### Supplied data
- - - -
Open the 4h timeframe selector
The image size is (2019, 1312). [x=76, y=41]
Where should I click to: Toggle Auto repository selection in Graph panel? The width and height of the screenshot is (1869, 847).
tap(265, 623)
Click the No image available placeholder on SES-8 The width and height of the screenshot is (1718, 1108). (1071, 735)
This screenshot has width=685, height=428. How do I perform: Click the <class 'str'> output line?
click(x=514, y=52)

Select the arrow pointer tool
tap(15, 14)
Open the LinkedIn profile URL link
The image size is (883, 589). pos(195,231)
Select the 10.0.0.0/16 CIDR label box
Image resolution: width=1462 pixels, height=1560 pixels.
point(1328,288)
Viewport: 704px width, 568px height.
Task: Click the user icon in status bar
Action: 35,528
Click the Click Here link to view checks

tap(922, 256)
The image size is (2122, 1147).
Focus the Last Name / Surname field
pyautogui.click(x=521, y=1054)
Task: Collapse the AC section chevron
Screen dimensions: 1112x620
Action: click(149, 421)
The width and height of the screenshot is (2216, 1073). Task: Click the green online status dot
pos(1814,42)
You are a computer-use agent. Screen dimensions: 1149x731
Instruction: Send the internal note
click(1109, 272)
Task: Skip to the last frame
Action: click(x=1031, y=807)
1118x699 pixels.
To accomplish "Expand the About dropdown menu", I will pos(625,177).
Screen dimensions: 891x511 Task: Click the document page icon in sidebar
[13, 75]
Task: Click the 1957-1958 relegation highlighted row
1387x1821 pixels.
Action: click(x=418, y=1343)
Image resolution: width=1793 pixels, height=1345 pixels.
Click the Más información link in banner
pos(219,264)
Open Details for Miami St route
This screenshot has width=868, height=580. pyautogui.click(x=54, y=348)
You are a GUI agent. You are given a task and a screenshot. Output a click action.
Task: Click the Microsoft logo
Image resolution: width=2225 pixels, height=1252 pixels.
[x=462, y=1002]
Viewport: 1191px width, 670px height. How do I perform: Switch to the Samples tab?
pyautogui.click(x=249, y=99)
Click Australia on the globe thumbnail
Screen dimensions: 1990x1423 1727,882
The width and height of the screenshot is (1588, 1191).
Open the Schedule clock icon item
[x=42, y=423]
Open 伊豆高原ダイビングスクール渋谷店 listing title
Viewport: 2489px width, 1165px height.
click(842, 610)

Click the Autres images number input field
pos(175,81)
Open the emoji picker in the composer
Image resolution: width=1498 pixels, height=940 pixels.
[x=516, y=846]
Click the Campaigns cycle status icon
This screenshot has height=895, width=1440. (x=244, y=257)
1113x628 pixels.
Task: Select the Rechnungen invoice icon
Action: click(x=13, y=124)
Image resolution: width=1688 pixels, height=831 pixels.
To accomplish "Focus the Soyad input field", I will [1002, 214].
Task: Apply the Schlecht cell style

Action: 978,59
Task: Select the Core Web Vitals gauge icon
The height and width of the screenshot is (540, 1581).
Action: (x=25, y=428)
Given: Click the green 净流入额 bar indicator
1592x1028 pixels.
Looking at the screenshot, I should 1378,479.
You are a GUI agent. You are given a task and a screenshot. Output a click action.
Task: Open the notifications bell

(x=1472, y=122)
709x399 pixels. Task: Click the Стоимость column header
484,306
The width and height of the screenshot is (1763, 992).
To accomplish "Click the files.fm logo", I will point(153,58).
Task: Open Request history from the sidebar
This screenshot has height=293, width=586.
- - - -
All of the data above needs to be set down again exactly. Include every line.

Open the 4h timeframe selector
The image size is (2019, 1312). [x=76, y=41]
Where should I click to: Toggle Auto repository selection in Graph panel? The width and height of the screenshot is (1869, 847).
tap(265, 623)
Click the No image available placeholder on SES-8 The width and height of the screenshot is (1718, 1108). (1071, 735)
This screenshot has width=685, height=428. How do I perform: Click the <class 'str'> output line?
click(x=514, y=52)

Select the arrow pointer tool
tap(15, 14)
Open the LinkedIn profile URL link
The image size is (883, 589). pos(195,231)
Select the 10.0.0.0/16 CIDR label box
Image resolution: width=1462 pixels, height=1560 pixels.
point(1328,288)
Viewport: 704px width, 568px height.
Task: Click the user icon in status bar
Action: 35,528
Click the Click Here link to view checks

tap(922, 256)
The image size is (2122, 1147).
Focus the Last Name / Surname field
pyautogui.click(x=521, y=1054)
Task: Collapse the AC section chevron
Screen dimensions: 1112x620
Action: click(149, 421)
The width and height of the screenshot is (2216, 1073). Task: Click the green online status dot
pos(1814,42)
You are a computer-use agent. Screen dimensions: 1149x731
Instruction: Send the internal note
click(1109, 272)
Task: Skip to the last frame
Action: click(x=1031, y=807)
1118x699 pixels.
To accomplish "Expand the About dropdown menu", I will pos(625,177).
Screen dimensions: 891x511 Task: Click the document page icon in sidebar
[13, 75]
Task: Click the 1957-1958 relegation highlighted row
1387x1821 pixels.
Action: click(x=418, y=1343)
Image resolution: width=1793 pixels, height=1345 pixels.
Click the Más información link in banner
pos(219,264)
Open Details for Miami St route
This screenshot has width=868, height=580. pyautogui.click(x=54, y=348)
You are a GUI agent. You are given a task and a screenshot. Output a click action.
Task: Click the Microsoft logo
Image resolution: width=2225 pixels, height=1252 pixels.
[x=462, y=1002]
Viewport: 1191px width, 670px height. How do I perform: Switch to the Samples tab?
pyautogui.click(x=249, y=99)
Click Australia on the globe thumbnail
Screen dimensions: 1990x1423 1727,882
The width and height of the screenshot is (1588, 1191).
Open the Schedule clock icon item
[x=42, y=423]
Open 伊豆高原ダイビングスクール渋谷店 listing title
Viewport: 2489px width, 1165px height.
click(842, 610)

Click the Autres images number input field
pos(175,81)
Open the emoji picker in the composer
Image resolution: width=1498 pixels, height=940 pixels.
[x=516, y=846]
Click the Campaigns cycle status icon
This screenshot has height=895, width=1440. (x=244, y=257)
1113x628 pixels.
Task: Select the Rechnungen invoice icon
Action: click(x=13, y=124)
Image resolution: width=1688 pixels, height=831 pixels.
To accomplish "Focus the Soyad input field", I will [1002, 214].
Task: Apply the Schlecht cell style

Action: 978,59
Task: Select the Core Web Vitals gauge icon
The height and width of the screenshot is (540, 1581).
Action: (x=25, y=428)
Given: Click the green 净流入额 bar indicator
1592x1028 pixels.
Looking at the screenshot, I should 1378,479.
You are a GUI agent. You are given a task and a screenshot. Output a click action.
Task: Open the notifications bell

(x=1472, y=122)
709x399 pixels. Task: Click the Стоимость column header
484,306
The width and height of the screenshot is (1763, 992).
To accomplish "Click the files.fm logo", I will point(153,58).
Task: Open Request history from the sidebar
This screenshot has height=293, width=586.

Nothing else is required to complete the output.